One of the biggest challenges, Fox believes, that affects the latest generation of players is a lack of commitment to the game that saw him make his name at Norwich, before leaving on what was then a big money £2.25m transfer to Kevin Keegan's attack-focused Newcastle United team.
"I am a local lad, even when I was playing professional football I was coming back to Whitton at weekends," he says.
"I have an affinity with the place. That's just the way I was brought up.
"It might be different for other people but I have always wanted to put back in and help out where I can.
"I am not too sure the types of players who are around now actually love the game as much as we did. I think they like playing the game but they don't love it… there's something that's not there.
"I think it's society - when we were successful and winning things, no-one got paid.
"Even before you sign a player now, they want to be paid money before you've even seen them play football."
'Brutally honest'
Whitton have struggled to keep a regular team together with the higher wages paid by other clubs in the league making it hard to compete.
Coupled with a lack of volunteers around the club, it leads to a stark warning from Fox that Whitton, which began life in 1926, could be playing their last season.
"I am very worried that if we don't get the help on that football side, then I don't know if we'll be having the same conversation again at the end of the season," Fox says.
"I think it will be talking about folding the club and just hiring the pitches out to other teams.
"It's a really strong community place but unfortunately we are going through hard times. We are just being brutally honest."
Fox, along with first team manager Tony Lanni, 40, and a small but dedicated team of committee members meet on an almost daily basis to repair broken toilet seats, fix dripping taps, fill in rabbit holes on the pitch and wash the kits. The list goes on.
Having already managed the club, he came back on board as chairman again last season amid a period of turmoil and approaches his jack-of-all-trade role with a "just get on with it" attitude.
It is, of course, a far cry from his Premier League days which saw him score 36 goals in 223 games for Norwich, Newcastle and Spurs.
Despite Fox's glamorous playing past, his involvement does not generate a throng of people to help with the day-to-day running of Whitton, which survives on a budget of about £30,000 per season.

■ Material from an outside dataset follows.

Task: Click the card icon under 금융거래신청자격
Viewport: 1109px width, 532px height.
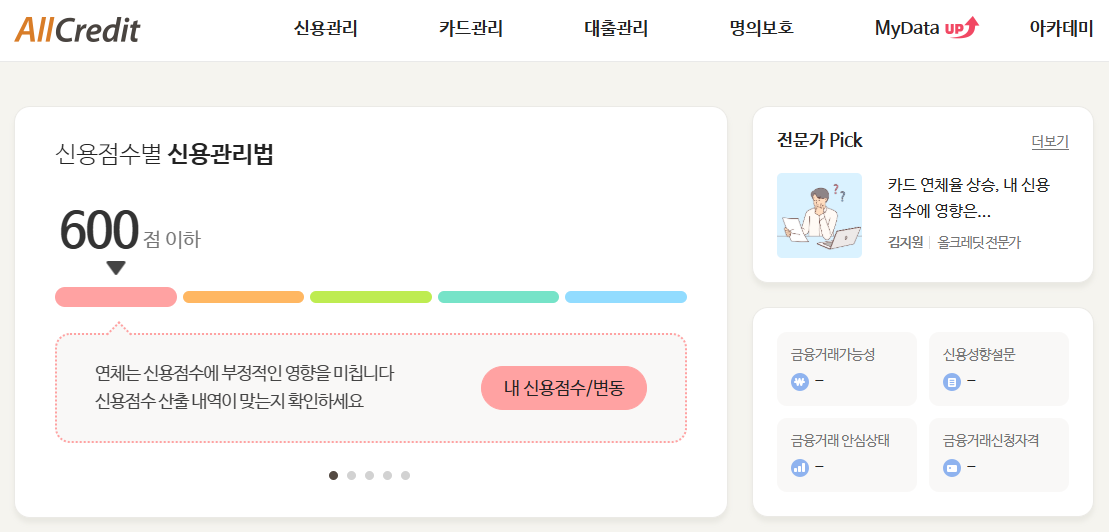Action: [x=952, y=468]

Open days at the start of the season - a chance for spring cleaning and much-needed renewal - saw just half a dozen or so turn out.
"We have volunteers down here but some of them were here when I was a kid.
"To see an 80-year-old coming down here and picking up litter, that's not a comfortable situation," he adds.
Fox, who now makes his living as a fitness instructor, and his manager volunteer their time through their love of the game.
Whitton's first team players take home an average of £30 to £50 per game, making the club one of the lower payers in its league.
It is a budget that has not changed in the past decade, according to Fox, but he warned the temptation to "keep up with the Joneses" of other teams could lead to a precarious financial position.
He is no longer willing to put his own money in to finance the team, as he has done in the past.
"There are teams at the top which are paying treble our wages, so straight away you are fighting against it.
"So just to stay in the league, you can take a gamble and almost bankrupt the club in order to pay for players who may not stick around - as loyalty in football isn't the same either," he adds.
Grants have been made, including £80,000 which will be used to resurface the car park, while Ipswich Borough Council has allocated funds towards a renewal of the social club.
Lanni juggles his full-time job as a landscape gardener with running the first team and his son's under 12s team.
He says: "We have got a good bunch that will turn up to training but you get hindered by the weather situations and the training areas do not hold a lot of moisture as the players will be slipping and sliding around.
"Since the summer, we have tried to amalgamate everybody into one, so that everybody buys into the vision we have."
As for Fox, who meets with the BBC amid a December deluge of rain, he remains hopeful the future could still be bright for Whitton.
He says: "It's all about the highs and lows and that's why I love the game - but we do need some drastic help down here."